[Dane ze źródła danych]
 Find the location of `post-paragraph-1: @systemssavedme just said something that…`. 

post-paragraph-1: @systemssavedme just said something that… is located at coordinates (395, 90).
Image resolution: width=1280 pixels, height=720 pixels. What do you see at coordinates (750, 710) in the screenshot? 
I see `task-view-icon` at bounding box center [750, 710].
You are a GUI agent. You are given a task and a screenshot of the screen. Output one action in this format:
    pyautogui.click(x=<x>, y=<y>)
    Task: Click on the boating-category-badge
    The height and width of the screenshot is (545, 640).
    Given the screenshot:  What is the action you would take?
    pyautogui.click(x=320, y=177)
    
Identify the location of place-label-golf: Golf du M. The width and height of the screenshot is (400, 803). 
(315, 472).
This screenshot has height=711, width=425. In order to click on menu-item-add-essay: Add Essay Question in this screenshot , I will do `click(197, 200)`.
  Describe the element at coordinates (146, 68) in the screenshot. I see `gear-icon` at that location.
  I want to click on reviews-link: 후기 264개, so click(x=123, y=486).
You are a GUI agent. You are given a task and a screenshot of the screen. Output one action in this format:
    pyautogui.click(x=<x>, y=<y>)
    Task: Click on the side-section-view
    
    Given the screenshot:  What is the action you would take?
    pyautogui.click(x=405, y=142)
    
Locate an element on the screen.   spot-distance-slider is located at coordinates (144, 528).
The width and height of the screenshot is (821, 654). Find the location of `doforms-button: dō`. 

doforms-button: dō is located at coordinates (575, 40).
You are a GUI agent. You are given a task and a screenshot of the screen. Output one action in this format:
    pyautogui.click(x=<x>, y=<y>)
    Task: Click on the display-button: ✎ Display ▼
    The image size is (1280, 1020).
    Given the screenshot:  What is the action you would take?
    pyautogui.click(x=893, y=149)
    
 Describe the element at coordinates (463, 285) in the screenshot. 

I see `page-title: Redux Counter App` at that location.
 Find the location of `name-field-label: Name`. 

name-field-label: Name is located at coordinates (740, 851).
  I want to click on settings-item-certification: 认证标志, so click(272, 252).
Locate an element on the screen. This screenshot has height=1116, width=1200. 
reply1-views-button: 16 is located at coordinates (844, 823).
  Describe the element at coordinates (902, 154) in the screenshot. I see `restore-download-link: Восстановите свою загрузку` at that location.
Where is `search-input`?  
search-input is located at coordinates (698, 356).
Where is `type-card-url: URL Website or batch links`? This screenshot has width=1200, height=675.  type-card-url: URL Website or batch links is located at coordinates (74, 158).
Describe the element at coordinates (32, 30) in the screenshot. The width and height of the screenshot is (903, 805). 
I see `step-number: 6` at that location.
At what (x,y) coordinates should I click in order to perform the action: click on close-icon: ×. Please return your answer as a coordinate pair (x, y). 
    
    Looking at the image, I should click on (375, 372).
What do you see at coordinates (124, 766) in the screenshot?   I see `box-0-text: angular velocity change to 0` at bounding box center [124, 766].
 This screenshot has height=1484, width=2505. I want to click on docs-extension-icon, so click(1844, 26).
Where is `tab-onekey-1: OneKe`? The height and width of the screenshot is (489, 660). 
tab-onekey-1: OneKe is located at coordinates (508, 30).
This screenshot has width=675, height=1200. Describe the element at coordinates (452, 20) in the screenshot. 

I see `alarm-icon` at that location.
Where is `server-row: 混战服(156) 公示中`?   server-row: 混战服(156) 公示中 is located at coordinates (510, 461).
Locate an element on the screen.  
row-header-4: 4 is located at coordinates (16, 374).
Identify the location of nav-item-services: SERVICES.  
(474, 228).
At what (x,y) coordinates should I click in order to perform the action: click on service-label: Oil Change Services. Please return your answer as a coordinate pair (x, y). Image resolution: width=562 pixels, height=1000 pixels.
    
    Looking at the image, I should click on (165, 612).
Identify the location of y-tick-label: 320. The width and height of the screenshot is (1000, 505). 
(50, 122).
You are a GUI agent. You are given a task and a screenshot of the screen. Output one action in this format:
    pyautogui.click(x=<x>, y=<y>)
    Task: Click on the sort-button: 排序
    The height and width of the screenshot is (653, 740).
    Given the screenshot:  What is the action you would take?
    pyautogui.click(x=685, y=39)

**TREŚĆ ZADANIA**:
Przepisz wiernie wiersze danych od samego początku aż do wiersza zawierającego „doforms-button: dō is”, łącznie z tym wierszem.

**TWOJA ODPOWIEDŹ**:
 Find the location of `post-paragraph-1: @systemssavedme just said something that…`. 

post-paragraph-1: @systemssavedme just said something that… is located at coordinates (395, 90).
Image resolution: width=1280 pixels, height=720 pixels. What do you see at coordinates (750, 710) in the screenshot? 
I see `task-view-icon` at bounding box center [750, 710].
You are a GUI agent. You are given a task and a screenshot of the screen. Output one action in this format:
    pyautogui.click(x=<x>, y=<y>)
    Task: Click on the boating-category-badge
    The height and width of the screenshot is (545, 640).
    Given the screenshot:  What is the action you would take?
    pyautogui.click(x=320, y=177)
    
Identify the location of place-label-golf: Golf du M. The width and height of the screenshot is (400, 803). 
(315, 472).
This screenshot has height=711, width=425. In order to click on menu-item-add-essay: Add Essay Question in this screenshot , I will do `click(197, 200)`.
  Describe the element at coordinates (146, 68) in the screenshot. I see `gear-icon` at that location.
  I want to click on reviews-link: 후기 264개, so click(x=123, y=486).
You are a GUI agent. You are given a task and a screenshot of the screen. Output one action in this format:
    pyautogui.click(x=<x>, y=<y>)
    Task: Click on the side-section-view
    
    Given the screenshot:  What is the action you would take?
    pyautogui.click(x=405, y=142)
    
Locate an element on the screen.   spot-distance-slider is located at coordinates (144, 528).
The width and height of the screenshot is (821, 654). Find the location of `doforms-button: dō`. 

doforms-button: dō is located at coordinates (575, 40).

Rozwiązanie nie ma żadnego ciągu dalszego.